→ **What you will do**:
Copy the lines below verbatim, from the line containing "Where should I click to: Open" through the line containing "Looking at the screenshot, I should tap(267, 29).", both included.

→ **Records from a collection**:
· · · ·

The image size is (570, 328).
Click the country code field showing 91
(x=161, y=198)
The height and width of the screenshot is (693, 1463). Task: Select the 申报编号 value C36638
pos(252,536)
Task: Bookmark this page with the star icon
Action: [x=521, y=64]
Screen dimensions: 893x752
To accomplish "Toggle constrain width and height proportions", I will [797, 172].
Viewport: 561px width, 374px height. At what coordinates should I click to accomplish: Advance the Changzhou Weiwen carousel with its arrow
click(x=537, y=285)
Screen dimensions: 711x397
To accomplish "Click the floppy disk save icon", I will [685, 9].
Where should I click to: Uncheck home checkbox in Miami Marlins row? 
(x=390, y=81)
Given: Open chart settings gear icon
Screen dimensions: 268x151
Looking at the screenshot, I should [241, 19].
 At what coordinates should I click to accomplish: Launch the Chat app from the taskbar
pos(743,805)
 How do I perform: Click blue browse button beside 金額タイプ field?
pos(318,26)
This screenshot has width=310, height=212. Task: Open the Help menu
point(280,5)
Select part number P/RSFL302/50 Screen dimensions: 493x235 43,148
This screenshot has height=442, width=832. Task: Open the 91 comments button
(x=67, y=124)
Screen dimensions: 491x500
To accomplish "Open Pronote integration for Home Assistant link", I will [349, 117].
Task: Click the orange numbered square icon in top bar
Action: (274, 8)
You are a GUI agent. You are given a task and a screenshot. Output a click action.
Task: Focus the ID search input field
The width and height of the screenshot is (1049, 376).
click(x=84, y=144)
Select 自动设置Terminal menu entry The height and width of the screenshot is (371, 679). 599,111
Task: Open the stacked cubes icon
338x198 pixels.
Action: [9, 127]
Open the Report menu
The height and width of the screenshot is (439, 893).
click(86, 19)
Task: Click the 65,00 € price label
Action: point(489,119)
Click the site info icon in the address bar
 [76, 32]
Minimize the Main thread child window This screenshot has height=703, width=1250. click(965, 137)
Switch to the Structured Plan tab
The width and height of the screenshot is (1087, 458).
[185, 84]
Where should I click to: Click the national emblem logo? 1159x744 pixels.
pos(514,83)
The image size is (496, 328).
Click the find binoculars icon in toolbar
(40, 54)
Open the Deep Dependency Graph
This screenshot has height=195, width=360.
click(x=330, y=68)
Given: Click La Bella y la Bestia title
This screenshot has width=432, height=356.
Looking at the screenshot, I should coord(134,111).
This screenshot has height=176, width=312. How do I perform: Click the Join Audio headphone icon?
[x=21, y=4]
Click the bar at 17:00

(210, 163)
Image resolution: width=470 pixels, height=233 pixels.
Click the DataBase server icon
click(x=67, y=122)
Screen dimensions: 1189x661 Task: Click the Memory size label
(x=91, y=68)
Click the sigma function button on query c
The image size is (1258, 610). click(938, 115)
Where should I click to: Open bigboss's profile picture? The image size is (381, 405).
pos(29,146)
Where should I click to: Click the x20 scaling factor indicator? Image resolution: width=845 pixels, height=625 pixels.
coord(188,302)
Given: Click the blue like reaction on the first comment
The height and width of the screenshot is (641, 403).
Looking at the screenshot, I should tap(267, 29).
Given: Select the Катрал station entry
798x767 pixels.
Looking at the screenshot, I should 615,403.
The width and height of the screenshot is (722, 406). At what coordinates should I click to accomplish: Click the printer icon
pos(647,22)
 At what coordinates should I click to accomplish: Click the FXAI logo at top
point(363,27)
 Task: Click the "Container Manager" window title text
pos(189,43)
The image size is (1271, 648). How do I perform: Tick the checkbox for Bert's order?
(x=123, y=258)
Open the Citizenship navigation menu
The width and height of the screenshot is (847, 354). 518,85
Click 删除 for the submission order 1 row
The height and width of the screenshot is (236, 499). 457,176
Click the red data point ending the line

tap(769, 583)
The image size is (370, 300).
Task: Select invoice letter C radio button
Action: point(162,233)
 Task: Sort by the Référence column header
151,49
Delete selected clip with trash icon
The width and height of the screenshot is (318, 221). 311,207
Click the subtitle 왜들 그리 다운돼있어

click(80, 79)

· · · ·

→ **Exercise response**:
Where should I click to: Open bigboss's profile picture? The image size is (381, 405).
pos(29,146)
Where should I click to: Click the x20 scaling factor indicator? Image resolution: width=845 pixels, height=625 pixels.
coord(188,302)
Given: Click the blue like reaction on the first comment
The height and width of the screenshot is (641, 403).
Looking at the screenshot, I should tap(267, 29).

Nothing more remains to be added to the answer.